I was never much of a fan of Lewis Carroll’s Alice’s Adventures in Wonderland. I didn't enjoy it when Disney made it into the sleep-inducing animated feature, Alice in Wonderland (1951), and I enjoyed it even less when I read it as one of those books one feels obliged to read during childhood; like Huckleberry Finn, Toby Tyler, Treasure Island, et al. (well, I have to admit I actually liked Treasure Island a great deal). No doubt the reason for this can be traced to the misguided, although not unreasonable, expectation on my part that Alice’s Adventures in Wonderland was going to be a sweet, heartwarming fantasy along the lines of The Wizard of Oz
Upon reading it, however, I was more than a little shaken by just how far-from-wonder and how very close to nightmarish Carroll’s idea of a Wonderland turned out to be. In fact, what with Alice’s difficult-to-relate-to Victorian reserve; Carroll’s often confounding word riddles and flexible logic; and particularly John Tenniel’s unsettling-bordering-on-grotesque illustrations (think the original Broadway poster art for Sondheim’s Sweeney Todd); Alice’s Adventures in Wonderland proved itself a fitting exemplar of the contrary nature of Wonderland by managing somehow to be simultaneously soporific and horrific.

It was only many years later, when a college class brought about my having to revisit the book, did I ultimately come to appreciate the sophisticated wit and literary ingeniousness of Carroll’s Alice, her surreal fantasy world, and its eccentric inhabitants. Apparently my childhood frustration with the material stemmed from assuming the word "wonder" in Wonderland alluded to the word "wonderful"; not (as I should have known from personal experience) bewilderment and confusion..."curiouser and curiouser" indeed.

But appreciating a book still is a far cry from actually enjoying it.
Feeling as I did, small wonder (heh, heh) it took no less esteemed and idolized a personage than Meryl Streep to get me anywhere near Wonderland again.
Meryl Streep as Alice Pleasance Liddell (seven and a half, exactly)

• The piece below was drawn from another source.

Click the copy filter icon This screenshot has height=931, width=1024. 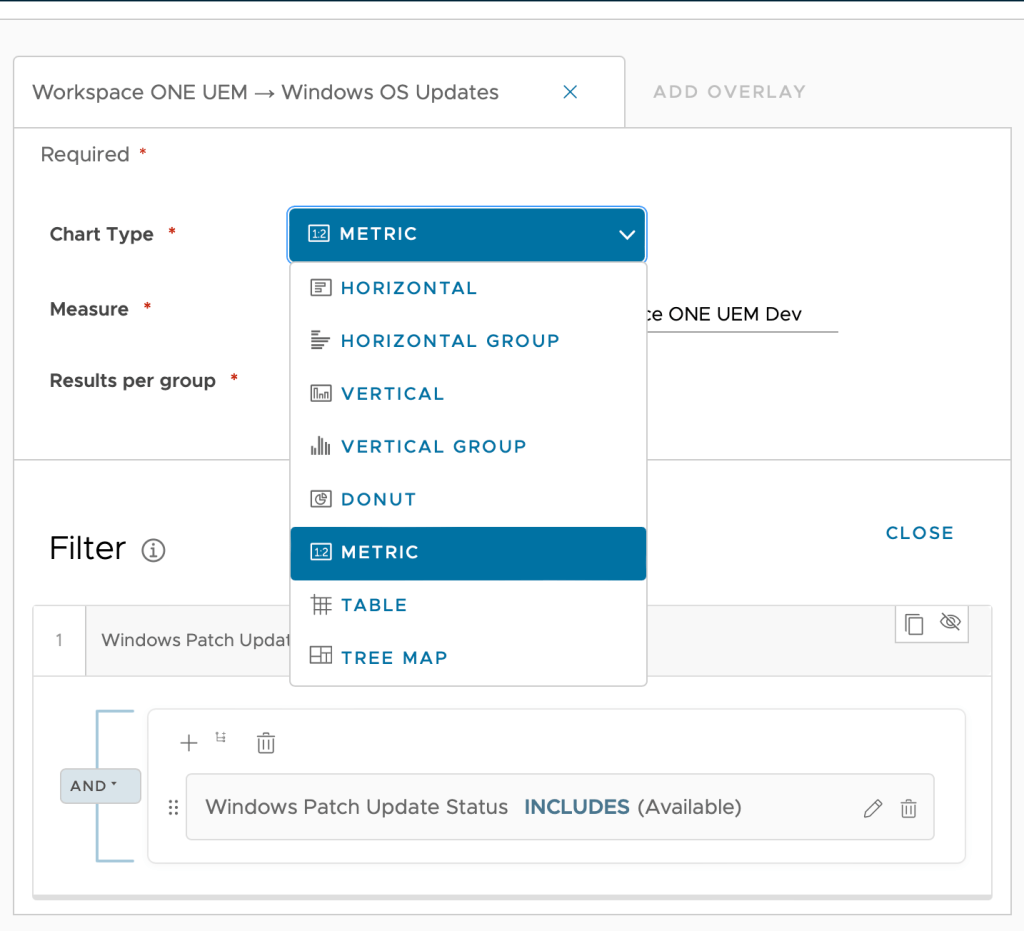[914, 624]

First broadcast on NBC in January of 1982 under the network’s Project Peacock banner (a series of prime-time specials for children), Alice at the Palace is a pared-down, 90-minute adaptation of a theatrical piece Streep first starred in back in 1978. Then titled Wonderland in Concert, this original “concert drama” with book, music, and lyrics by Tony-nominee Elizabeth Swados (Runaways), started out as a bare-bones Joseph Papp / New York Shakespeare Festival workshop production. In 1980 it was revived Off-Broadway in slightly more expensively-mounted form as Alice in Concert, winning Streep a Best Actress Obie Award. This TV-movie adaptation draws from the 1980 production, utilizing much of the original cast and substituting the show’s otherwise bare stage and contemporary street clothes with a mid-19th Century British Music Hall setting and sumptuously witty (and utilitarian) Victorian Era-inspired costumes by Theoni V. Aldredge (The Great Gatsby, The Eyes of Laura Mars, Annie). The era chosen being of particular significance, as Carroll's books, considered by many to be a sendup of Victorian rigidity, were written in 1865 - Alice’s Adventures in Wonderland and 1871 -Through the Looking Glass.
The well-dressed ladies and gentlemen occupying the box at the Palace Theater
serve as the show's Greek Chorus
 

The period-appropriate setting of London's Victoria Palace Theater is the combined playground/performance space wherein Alice's surreal adventures in Wonderland are presented, vaudeville revue-style, in an eclectic and eccentric collage of song, dance, mime, poetry, and comedy. The amusing conceit of having Alice (whose traditional pinafore has been replaced by a pink bib jumper) as the unwitting star of an absurdist Music Hall revue neatly allows Swados' musicale to retain its deliberate theatrical structure. Meanwhile, the burlesque of Victorian-era shock and outrage enacted by the well-dressed members of the theater gallery in response to the show's musical anachronisms and hurlyburly format, is delightfully in keeping with the madness vs. sanity / reason vs. improbability themes of Lewis Carroll's book(s).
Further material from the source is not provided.